Next Tuesday evening in San Jose, Michael Shebanow will give a talk titled “GPU computing: Taming a 23,000 Thread Beast!” Shebanow is a principal research scientist at NVIDIA and he’s got a lot of processor architectures under his belt—the 32-bit and 64-bit x86, SPARC v9, the Motorola 68,000, and the Motorola 88000—so he’s quite familiar with processor architectures and how to get the most computing bandwidth from them. Now he’s working on GPUs at NVIDIA, developing next-generation graphics and unified GPU programming models.
GPUs started out as auxiliary graphics engines for PC and workstation processors. Then someone realized there was a lot of computing power over there in the graphics subsystem that might be put to other uses. At that point, GPUs started to transform into personal supercomputers. Shebanow’s talk will provide a brief history of this evolution and will then focus on the future challenges that await people who would harness this power beyond today’s game-centric sphere.

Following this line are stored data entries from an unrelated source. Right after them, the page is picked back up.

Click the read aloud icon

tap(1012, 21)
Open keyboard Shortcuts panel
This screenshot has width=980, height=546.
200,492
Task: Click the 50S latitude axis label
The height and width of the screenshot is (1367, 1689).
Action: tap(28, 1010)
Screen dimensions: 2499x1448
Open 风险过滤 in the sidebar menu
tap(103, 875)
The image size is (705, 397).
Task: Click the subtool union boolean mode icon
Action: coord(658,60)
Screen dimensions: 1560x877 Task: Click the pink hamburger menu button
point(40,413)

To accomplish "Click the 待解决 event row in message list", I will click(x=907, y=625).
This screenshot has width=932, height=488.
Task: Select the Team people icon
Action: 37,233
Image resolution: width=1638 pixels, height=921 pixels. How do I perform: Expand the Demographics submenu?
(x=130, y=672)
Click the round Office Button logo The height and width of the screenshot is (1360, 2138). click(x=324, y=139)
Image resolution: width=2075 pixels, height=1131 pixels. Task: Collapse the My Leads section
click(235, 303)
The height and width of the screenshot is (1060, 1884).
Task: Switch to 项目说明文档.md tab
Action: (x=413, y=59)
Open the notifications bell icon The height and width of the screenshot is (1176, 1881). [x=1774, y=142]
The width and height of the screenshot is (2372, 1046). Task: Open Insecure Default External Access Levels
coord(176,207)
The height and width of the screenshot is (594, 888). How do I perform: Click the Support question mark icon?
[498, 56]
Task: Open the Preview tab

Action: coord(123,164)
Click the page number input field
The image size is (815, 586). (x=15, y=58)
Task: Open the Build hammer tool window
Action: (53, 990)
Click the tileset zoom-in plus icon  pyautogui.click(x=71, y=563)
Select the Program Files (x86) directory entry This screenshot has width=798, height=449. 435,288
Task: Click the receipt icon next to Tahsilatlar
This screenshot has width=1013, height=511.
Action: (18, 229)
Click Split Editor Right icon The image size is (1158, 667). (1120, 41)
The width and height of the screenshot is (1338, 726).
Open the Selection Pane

This talk is one of a series of free lectures sponsored by the Silicon Valley Chapter of the IEEE Computer Society. It will take place on Tuesday, September 13 in the Cadence Building 10 auditorium at 2655 Seely Ave (entrance is at the intersection of Montague and Trimble. The talk starts at 7. Pizza starts at 6:30. The talk is free but there’s a $2 donation request for the pizza (all you care to eat) and soft drink.
Sign up here.
Steve, for those of us who aren’t in the Valley, any chance this will be video-posted anywhere?
Adele, I can suggest it to the organizers.